_Exercise task_
Reproduce the listing below in full, renaming "Viewport" to "Display area" at every occurrence and leaving all other text as it stands.

--- Records ---

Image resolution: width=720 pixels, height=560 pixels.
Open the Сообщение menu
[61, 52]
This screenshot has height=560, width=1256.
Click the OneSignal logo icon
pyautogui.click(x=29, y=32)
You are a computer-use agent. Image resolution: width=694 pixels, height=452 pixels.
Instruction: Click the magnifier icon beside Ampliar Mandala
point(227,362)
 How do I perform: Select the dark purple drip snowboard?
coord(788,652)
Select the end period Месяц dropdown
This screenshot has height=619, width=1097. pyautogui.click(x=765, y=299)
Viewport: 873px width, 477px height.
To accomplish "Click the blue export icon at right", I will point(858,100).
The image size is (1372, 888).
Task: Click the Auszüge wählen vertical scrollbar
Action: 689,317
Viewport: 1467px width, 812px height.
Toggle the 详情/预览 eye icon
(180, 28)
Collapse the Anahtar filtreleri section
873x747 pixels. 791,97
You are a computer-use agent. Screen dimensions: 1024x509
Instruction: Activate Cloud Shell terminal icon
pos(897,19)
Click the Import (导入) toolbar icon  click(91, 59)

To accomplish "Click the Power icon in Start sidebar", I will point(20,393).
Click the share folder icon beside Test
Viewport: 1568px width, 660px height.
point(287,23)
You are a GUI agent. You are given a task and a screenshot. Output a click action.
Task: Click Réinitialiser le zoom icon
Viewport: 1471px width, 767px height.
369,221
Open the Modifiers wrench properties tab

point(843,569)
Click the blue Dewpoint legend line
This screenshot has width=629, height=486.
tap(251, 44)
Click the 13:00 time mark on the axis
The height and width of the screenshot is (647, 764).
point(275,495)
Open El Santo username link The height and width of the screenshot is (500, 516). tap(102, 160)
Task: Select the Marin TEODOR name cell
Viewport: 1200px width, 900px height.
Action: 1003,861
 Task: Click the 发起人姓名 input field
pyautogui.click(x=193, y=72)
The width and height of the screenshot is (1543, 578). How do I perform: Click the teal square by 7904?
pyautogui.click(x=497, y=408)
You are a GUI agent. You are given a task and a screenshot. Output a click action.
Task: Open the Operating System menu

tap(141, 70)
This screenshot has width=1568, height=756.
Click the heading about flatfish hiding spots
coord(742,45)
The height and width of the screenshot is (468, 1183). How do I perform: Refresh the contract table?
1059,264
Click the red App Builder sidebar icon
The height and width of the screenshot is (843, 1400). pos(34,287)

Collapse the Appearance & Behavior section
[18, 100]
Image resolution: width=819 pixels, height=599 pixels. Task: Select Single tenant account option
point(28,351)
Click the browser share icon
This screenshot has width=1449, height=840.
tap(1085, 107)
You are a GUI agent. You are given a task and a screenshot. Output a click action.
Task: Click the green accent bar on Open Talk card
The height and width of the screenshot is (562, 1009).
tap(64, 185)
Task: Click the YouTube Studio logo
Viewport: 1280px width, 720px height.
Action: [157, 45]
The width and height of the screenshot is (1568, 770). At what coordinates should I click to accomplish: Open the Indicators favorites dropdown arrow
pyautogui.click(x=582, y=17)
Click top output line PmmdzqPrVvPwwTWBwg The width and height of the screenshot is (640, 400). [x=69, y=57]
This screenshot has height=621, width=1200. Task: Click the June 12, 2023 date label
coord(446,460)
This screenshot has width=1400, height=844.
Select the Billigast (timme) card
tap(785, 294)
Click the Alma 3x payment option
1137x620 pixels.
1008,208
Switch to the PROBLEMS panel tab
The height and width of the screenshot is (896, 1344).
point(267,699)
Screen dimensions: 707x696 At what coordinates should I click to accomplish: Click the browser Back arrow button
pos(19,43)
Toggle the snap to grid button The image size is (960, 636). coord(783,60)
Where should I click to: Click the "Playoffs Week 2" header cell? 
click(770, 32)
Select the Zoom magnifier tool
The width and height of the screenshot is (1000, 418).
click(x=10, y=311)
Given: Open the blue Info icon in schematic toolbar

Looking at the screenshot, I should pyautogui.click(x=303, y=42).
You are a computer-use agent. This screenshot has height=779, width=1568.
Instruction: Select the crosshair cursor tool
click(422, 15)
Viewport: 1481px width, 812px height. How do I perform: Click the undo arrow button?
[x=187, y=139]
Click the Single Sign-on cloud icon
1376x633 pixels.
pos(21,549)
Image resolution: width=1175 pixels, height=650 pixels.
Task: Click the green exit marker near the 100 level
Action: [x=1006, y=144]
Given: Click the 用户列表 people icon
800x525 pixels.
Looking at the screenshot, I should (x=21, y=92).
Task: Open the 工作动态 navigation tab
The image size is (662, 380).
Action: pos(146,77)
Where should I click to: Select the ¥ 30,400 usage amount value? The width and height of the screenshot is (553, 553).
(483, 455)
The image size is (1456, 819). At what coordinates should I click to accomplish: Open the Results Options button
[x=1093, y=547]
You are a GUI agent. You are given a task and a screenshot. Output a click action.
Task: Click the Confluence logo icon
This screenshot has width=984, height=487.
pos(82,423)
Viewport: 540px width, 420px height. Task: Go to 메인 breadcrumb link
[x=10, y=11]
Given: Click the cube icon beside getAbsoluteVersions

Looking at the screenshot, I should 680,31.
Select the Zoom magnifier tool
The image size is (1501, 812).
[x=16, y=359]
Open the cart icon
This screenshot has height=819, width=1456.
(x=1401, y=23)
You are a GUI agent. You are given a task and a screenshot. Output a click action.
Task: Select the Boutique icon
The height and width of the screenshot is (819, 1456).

---

_Output for this task_
Image resolution: width=720 pixels, height=560 pixels.
Open the Сообщение menu
[61, 52]
This screenshot has height=560, width=1256.
Click the OneSignal logo icon
pyautogui.click(x=29, y=32)
You are a computer-use agent. Image resolution: width=694 pixels, height=452 pixels.
Instruction: Click the magnifier icon beside Ampliar Mandala
point(227,362)
 How do I perform: Select the dark purple drip snowboard?
coord(788,652)
Select the end period Месяц dropdown
This screenshot has height=619, width=1097. pyautogui.click(x=765, y=299)
Display area: 873px width, 477px height.
To accomplish "Click the blue export icon at right", I will point(858,100).
The image size is (1372, 888).
Task: Click the Auszüge wählen vertical scrollbar
Action: 689,317
Display area: 1467px width, 812px height.
Toggle the 详情/预览 eye icon
(180, 28)
Collapse the Anahtar filtreleri section
873x747 pixels. 791,97
You are a computer-use agent. Screen dimensions: 1024x509
Instruction: Activate Cloud Shell terminal icon
pos(897,19)
Click the Import (导入) toolbar icon  click(91, 59)

To accomplish "Click the Power icon in Start sidebar", I will point(20,393).
Click the share folder icon beside Test
Display area: 1568px width, 660px height.
point(287,23)
You are a GUI agent. You are given a task and a screenshot. Output a click action.
Task: Click Réinitialiser le zoom icon
Display area: 1471px width, 767px height.
369,221
Open the Modifiers wrench properties tab

point(843,569)
Click the blue Dewpoint legend line
This screenshot has width=629, height=486.
tap(251, 44)
Click the 13:00 time mark on the axis
The height and width of the screenshot is (647, 764).
point(275,495)
Open El Santo username link The height and width of the screenshot is (500, 516). tap(102, 160)
Task: Select the Marin TEODOR name cell
Display area: 1200px width, 900px height.
Action: 1003,861
 Task: Click the 发起人姓名 input field
pyautogui.click(x=193, y=72)
The width and height of the screenshot is (1543, 578). How do I perform: Click the teal square by 7904?
pyautogui.click(x=497, y=408)
You are a GUI agent. You are given a task and a screenshot. Output a click action.
Task: Open the Operating System menu

tap(141, 70)
This screenshot has width=1568, height=756.
Click the heading about flatfish hiding spots
coord(742,45)
The height and width of the screenshot is (468, 1183). How do I perform: Refresh the contract table?
1059,264
Click the red App Builder sidebar icon
The height and width of the screenshot is (843, 1400). pos(34,287)

Collapse the Appearance & Behavior section
[18, 100]
Image resolution: width=819 pixels, height=599 pixels. Task: Select Single tenant account option
point(28,351)
Click the browser share icon
This screenshot has width=1449, height=840.
tap(1085, 107)
You are a GUI agent. You are given a task and a screenshot. Output a click action.
Task: Click the green accent bar on Open Talk card
The height and width of the screenshot is (562, 1009).
tap(64, 185)
Task: Click the YouTube Studio logo
Display area: 1280px width, 720px height.
Action: [157, 45]
The width and height of the screenshot is (1568, 770). At what coordinates should I click to accomplish: Open the Indicators favorites dropdown arrow
pyautogui.click(x=582, y=17)
Click top output line PmmdzqPrVvPwwTWBwg The width and height of the screenshot is (640, 400). [x=69, y=57]
This screenshot has height=621, width=1200. Task: Click the June 12, 2023 date label
coord(446,460)
This screenshot has width=1400, height=844.
Select the Billigast (timme) card
tap(785, 294)
Click the Alma 3x payment option
1137x620 pixels.
1008,208
Switch to the PROBLEMS panel tab
The height and width of the screenshot is (896, 1344).
point(267,699)
Screen dimensions: 707x696 At what coordinates should I click to accomplish: Click the browser Back arrow button
pos(19,43)
Toggle the snap to grid button The image size is (960, 636). coord(783,60)
Where should I click to: Click the "Playoffs Week 2" header cell? 
click(770, 32)
Select the Zoom magnifier tool
The width and height of the screenshot is (1000, 418).
click(x=10, y=311)
Given: Open the blue Info icon in schematic toolbar

Looking at the screenshot, I should pyautogui.click(x=303, y=42).
You are a computer-use agent. This screenshot has height=779, width=1568.
Instruction: Select the crosshair cursor tool
click(422, 15)
Display area: 1481px width, 812px height. How do I perform: Click the undo arrow button?
[x=187, y=139]
Click the Single Sign-on cloud icon
1376x633 pixels.
pos(21,549)
Image resolution: width=1175 pixels, height=650 pixels.
Task: Click the green exit marker near the 100 level
Action: [x=1006, y=144]
Given: Click the 用户列表 people icon
800x525 pixels.
Looking at the screenshot, I should (x=21, y=92).
Task: Open the 工作动态 navigation tab
The image size is (662, 380).
Action: pos(146,77)
Where should I click to: Select the ¥ 30,400 usage amount value? The width and height of the screenshot is (553, 553).
(483, 455)
The image size is (1456, 819). At what coordinates should I click to accomplish: Open the Results Options button
[x=1093, y=547]
You are a GUI agent. You are given a task and a screenshot. Output a click action.
Task: Click the Confluence logo icon
This screenshot has width=984, height=487.
pos(82,423)
Display area: 540px width, 420px height. Task: Go to 메인 breadcrumb link
[x=10, y=11]
Given: Click the cube icon beside getAbsoluteVersions

Looking at the screenshot, I should 680,31.
Select the Zoom magnifier tool
The image size is (1501, 812).
[x=16, y=359]
Open the cart icon
This screenshot has height=819, width=1456.
(x=1401, y=23)
You are a GUI agent. You are given a task and a screenshot. Output a click action.
Task: Select the Boutique icon
The height and width of the screenshot is (819, 1456).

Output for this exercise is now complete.